My Lords, this has been a thoughtful debate. At the outset, it is appropriate for me to pay tribute to the noble Lord, Lord Warner, for his strong advocacy of the need to improve the quality and funding of social care services. The noble Lord played a critical role as part of the Dilnot commission and has made strong speeches both today and in Committee on this subject.

I am in complete agreement that high-quality social care services are crucial for the health and well-being of the population. As the Government and many others have said, major reform in adult social care is long overdue. We recognise the need for lasting reform to respond to the challenges facing social care. The recent engagement exercise, Caring for our Future: Shared Ambitions for Care and Support, conducted from September to December last year, highlighted again the scale of the challenges. We know that the quality of care is variable and can sometimes be poor, as recent high-profile failures have demonstrated. The current social care system does not support people to plan for their future care needs or maintain their well-being and independence. People often have a poor understanding of what social care is and of how to navigate the system and access the services they need.

All this is compounded by the well documented twin issues of an ageing society and financial constraint. This critical context explains why the Government have set the reform of adult social care as one their key priorities, but it also explains why social care reform merits it own focus and cannot be dealt with around the edges of discussions on another important topic. The Government are convinced that the time has come for social care reform. Given that, the question before us is not whether action should be taken to improve the quality of social care services but rather how we go about doing so.

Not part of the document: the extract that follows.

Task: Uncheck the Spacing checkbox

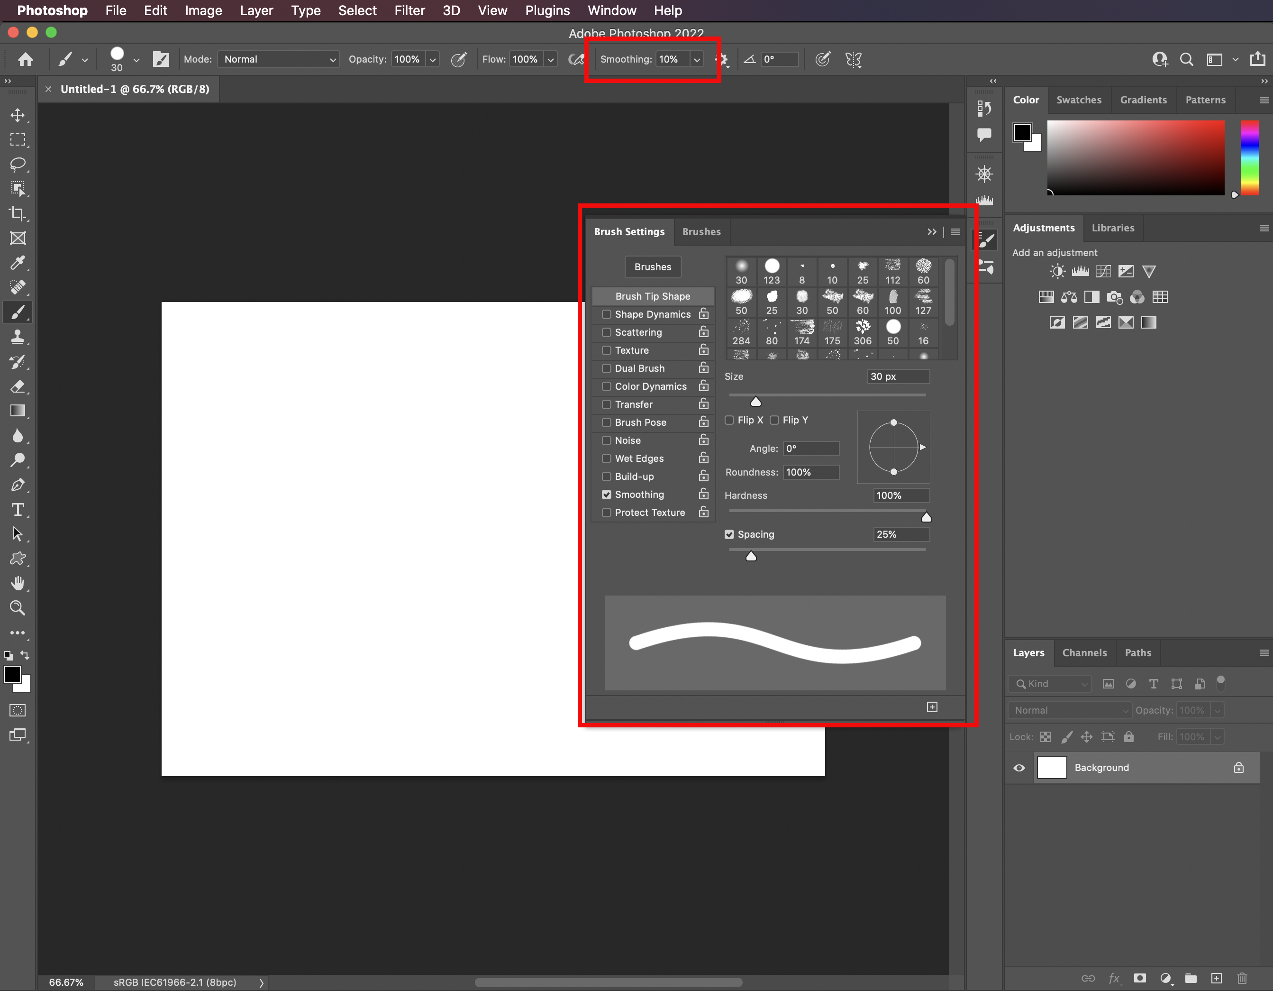Action: tap(729, 534)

I have given Amendment 163AA a good deal of consideration, and I am afraid that I have to say to the noble Lord, Lord Warner, that I do not feel it is the appropriate mechanism to achieve what he seeks. This is because, as well as reform being needed for social care quality and funding, there is broad consensus that social care law too needs extensive reform. The noble Baroness, Lady Murphy, helpfully mentioned the Law Commission report on law reform, which put forward this argument last year. I wish to quote a short passage of the report, which states that,

"adult social care law has been the subject of countless piecemeal reforms ... It is of little surprise that not only does the law perplex service users and social workers, but also the judiciary".

This is the problem with the noble Lord's amendment; to accept it would be to perpetuate exactly the same confusing and piecemeal approach against which the Law Commission argues. The legal framework for care and support needs fundamental reform, not further additions to an already opaque statute.

I wish to set out briefly what I see as the appropriate course of action on social care reform. We will publish a White Paper on care and support in spring this year. I repeat that undertaking, particularly to the noble Baroness, Lady Pitkeathley. We will follow this by bringing forward legislation at the earliest opportunity. The White Paper will draw on multiple sources, including the excellent work of the Law Commission and the Commission on Funding of Care and Support, for which I again express my gratitude to the noble Lord, Lord Warner. The White Paper will respond formally to the reports of both those commissions and, of course, to the Health Select Committee report on social care.

The noble Lord has proposed that a duty be placed on the Secretary of State to secure continuous improvement in the quality of social care. The Government's proposals for embedding and safeguarding quality throughout social care will be a central theme for the White Paper. We sought views on this as part of the engagement; it highlighted that progress on quality has already been made with the publication of Transparency inOutcomes last year, which set out the Government's approach on quality, transparency and outcomes in social care. Our approach to quality improvement is aimed at responding to poor quality, enabling improvement and rewarding best-quality services to support choice.

The ideal for social care is a sector filled with great people doing great jobs who deliver high-quality care to people using social care services. As I said, we are committed to publishing the White Paper this spring and preparations are on course. The Government are taking the broadest possible approach to achieving consensus on the most crucial long-term issues. Therefore, in that context, I do not believe that the time is right for an amendment of this sort. It would pre-empt the White Paper and could leave stakeholders unclear on the broader picture of social care reform.

Moreover-I see this as the central point-we do not want to make further changes to the existing statute when more lasting legal reform is already planned in the near future. Social care is a vital public service and deserves its own focus in its own statute. Too often, debates on social care have taken place on the margins of those on another issue.